Activity: Output the records that follow, with every character intact.

::: Material shown

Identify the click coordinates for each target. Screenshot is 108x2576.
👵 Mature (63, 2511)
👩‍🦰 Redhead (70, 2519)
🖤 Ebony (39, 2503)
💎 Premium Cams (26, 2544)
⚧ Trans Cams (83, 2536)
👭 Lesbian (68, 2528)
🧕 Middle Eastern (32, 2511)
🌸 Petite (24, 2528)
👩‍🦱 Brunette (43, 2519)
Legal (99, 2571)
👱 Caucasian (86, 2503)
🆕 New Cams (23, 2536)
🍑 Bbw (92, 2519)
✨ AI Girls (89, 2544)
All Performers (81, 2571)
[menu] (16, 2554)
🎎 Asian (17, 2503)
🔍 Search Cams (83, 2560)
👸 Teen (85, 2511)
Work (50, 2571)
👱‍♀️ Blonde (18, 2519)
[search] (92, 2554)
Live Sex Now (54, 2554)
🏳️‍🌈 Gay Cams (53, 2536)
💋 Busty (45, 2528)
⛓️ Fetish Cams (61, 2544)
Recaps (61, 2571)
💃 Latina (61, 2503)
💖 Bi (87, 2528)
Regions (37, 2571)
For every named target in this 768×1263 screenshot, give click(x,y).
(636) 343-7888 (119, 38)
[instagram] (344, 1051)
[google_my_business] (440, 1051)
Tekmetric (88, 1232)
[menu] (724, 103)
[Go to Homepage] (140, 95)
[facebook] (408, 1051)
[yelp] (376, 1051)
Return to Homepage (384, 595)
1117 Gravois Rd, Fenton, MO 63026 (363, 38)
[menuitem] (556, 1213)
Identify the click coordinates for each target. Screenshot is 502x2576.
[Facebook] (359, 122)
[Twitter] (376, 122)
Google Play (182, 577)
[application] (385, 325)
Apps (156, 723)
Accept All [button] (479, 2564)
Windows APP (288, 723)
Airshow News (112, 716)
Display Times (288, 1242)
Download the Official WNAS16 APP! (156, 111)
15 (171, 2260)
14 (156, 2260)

::::::

Output:
Identify the click coordinates for each target. Screenshot is 108x2576.
👵 Mature (63, 2511)
👩‍🦰 Redhead (70, 2519)
🖤 Ebony (39, 2503)
💎 Premium Cams (26, 2544)
⚧ Trans Cams (83, 2536)
👭 Lesbian (68, 2528)
🧕 Middle Eastern (32, 2511)
🌸 Petite (24, 2528)
👩‍🦱 Brunette (43, 2519)
Legal (99, 2571)
👱 Caucasian (86, 2503)
🆕 New Cams (23, 2536)
🍑 Bbw (92, 2519)
✨ AI Girls (89, 2544)
All Performers (81, 2571)
[menu] (16, 2554)
🎎 Asian (17, 2503)
🔍 Search Cams (83, 2560)
👸 Teen (85, 2511)
Work (50, 2571)
👱‍♀️ Blonde (18, 2519)
[search] (92, 2554)
Live Sex Now (54, 2554)
🏳️‍🌈 Gay Cams (53, 2536)
💋 Busty (45, 2528)
⛓️ Fetish Cams (61, 2544)
Recaps (61, 2571)
💃 Latina (61, 2503)
💖 Bi (87, 2528)
Regions (37, 2571)
For every named target in this 768×1263 screenshot, give click(x,y).
(636) 343-7888 (119, 38)
[instagram] (344, 1051)
[google_my_business] (440, 1051)
Tekmetric (88, 1232)
[menu] (724, 103)
[Go to Homepage] (140, 95)
[facebook] (408, 1051)
[yelp] (376, 1051)
Return to Homepage (384, 595)
1117 Gravois Rd, Fenton, MO 63026 (363, 38)
[menuitem] (556, 1213)
Identify the click coordinates for each target. Screenshot is 502x2576.
[Facebook] (359, 122)
[Twitter] (376, 122)
Google Play (182, 577)
[application] (385, 325)
Apps (156, 723)
Accept All [button] (479, 2564)
Windows APP (288, 723)
Airshow News (112, 716)
Display Times (288, 1242)
Download the Official WNAS16 APP! (156, 111)
15 (171, 2260)
14 (156, 2260)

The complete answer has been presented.